[START OF Source text]
In simple pieces, it’s most common for your brain to identify the tonic as the note you start on. Let’s take Twinkle Twinkle Little Star for an example. “Twinkle, Twinkle, little star. How I wonder what you are.” feels complete because the terminal “are” plays the same note as the initial “Twinkle” while “Up above the world so high” and “Like a diamond in the sky” leave you in anticipation because they do not.
In more complex pieces, it’s possible to start on a note other than the tonic because your brain identifies the tonic based on how the notes relate to each other. For example, if you start with an arpeggiated chord (more on that later), the first note you play might not be the tonic for the chord you’re playing and your brain will instinctively choose the chord’s dominant pitch as the tonic instead. (Chords are named after their dominant pitch, so it’s very helpful to consult a chord dictionary. I couldn’t find an all-round best choice, but is best if you don’t need audio, JGuitar has sound clips, lists the formulas for constructing chords within any scale, and there’s also one built into every Yamaha keyboard I’ve seen so far.
I haven’t had time to properly research the low-level mechanics of what makes a progression appealing, but, if you need more help getting started, you can always pick ready-made chord progressions (see also autochords) and then experiment with different keys and tempos. As 4 chords by Axis of Awesome and Rob Paravonian’s Pachelbel Rant hint at for comedy purposes, there are only so many chord progressions (and even fewer that feel right for a given genre) that you can form which will appeal to a western audience (It’s a learned thing. Musical Involvement by Donald J. Funes introduced me to the Indian Raga and Javanese systems of music but some of the very aspects which characterize them turn me off… primarily in the Javanese stuff.)
The simplest way to build a complex piece is by combining complementary simple ones
As with subplots when writing stories, the simplest way to bulk up a song is to take a bunch of simple melodies that work together, play them at the same, and change them out before they have a chance grow stale… but never all at once, so continuity is preserved.
This layered structure is easy to see in many pop and eurodance songs but is especially clear with the title/menu theme to the Super Nintendo game Super Mario World 2: Yoshi’s Island. The song starts with one layer, lets the listener get used to it, then adds another. Repeat until all of your layers are present, then start swapping individual tracks within the song to keep things fresh and varied.
[END OF Source text]
[START OF Provided information]
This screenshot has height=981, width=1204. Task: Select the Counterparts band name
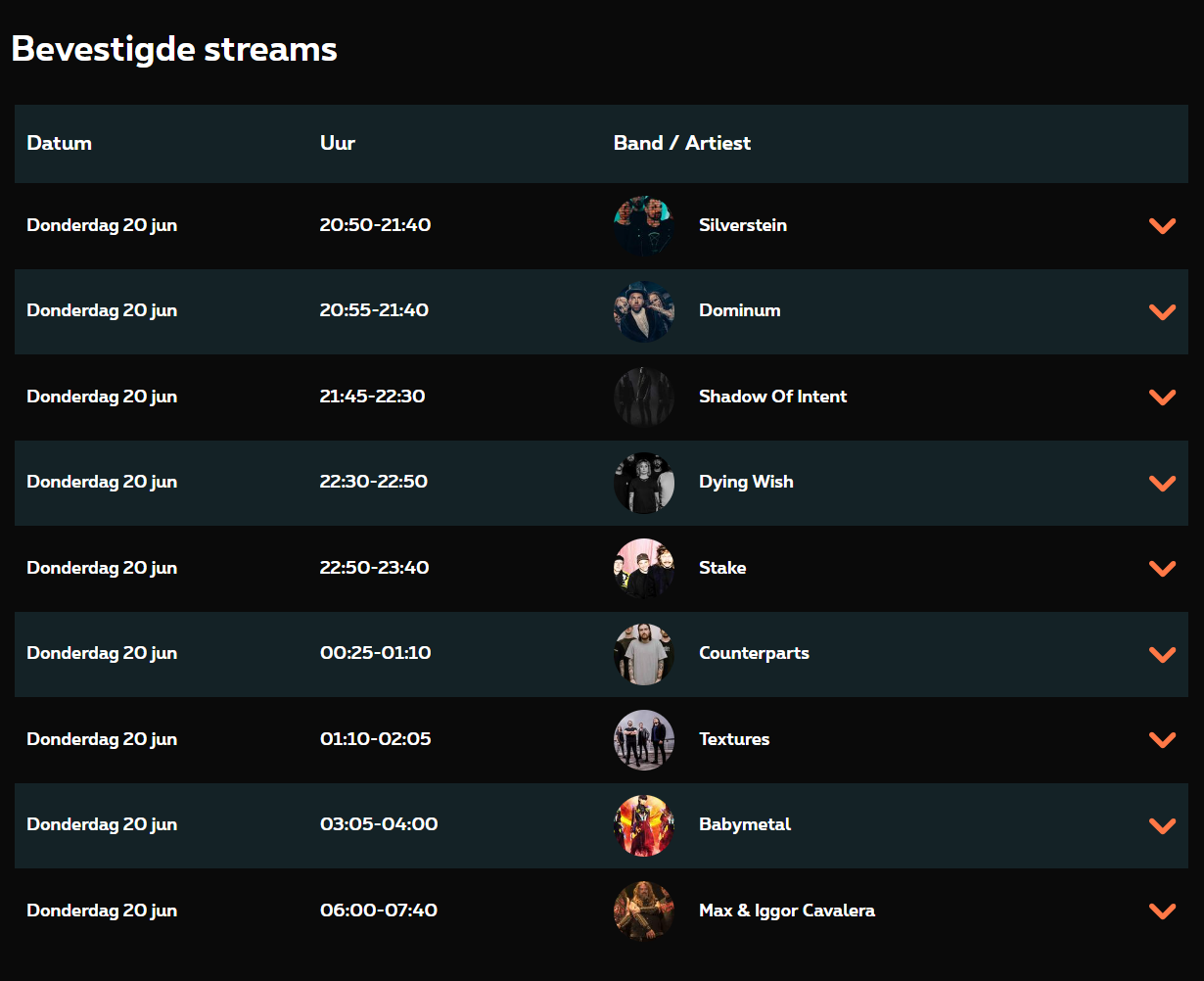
[END OF Provided information]
[START OF Provided information]
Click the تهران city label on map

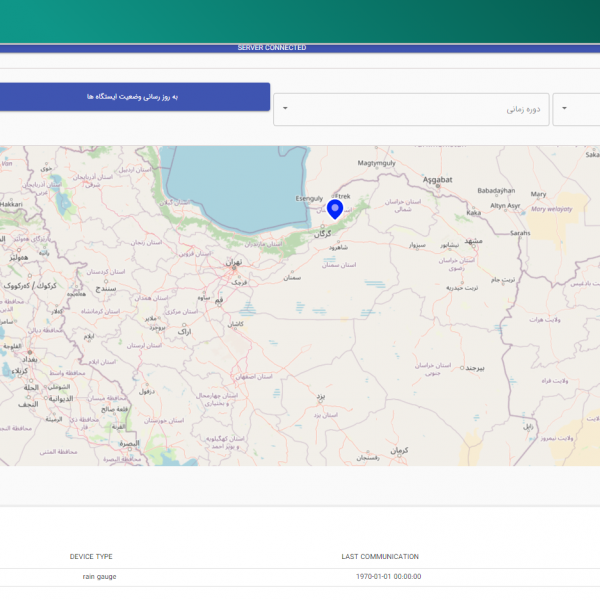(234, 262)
[END OF Provided information]
# [Written instruction]
In the text on composing music, which game's title/menu theme is said to show the layered structure especially clearly?

# [Written response]
Super Mario World 2: Yoshi's Island, the Super Nintendo game.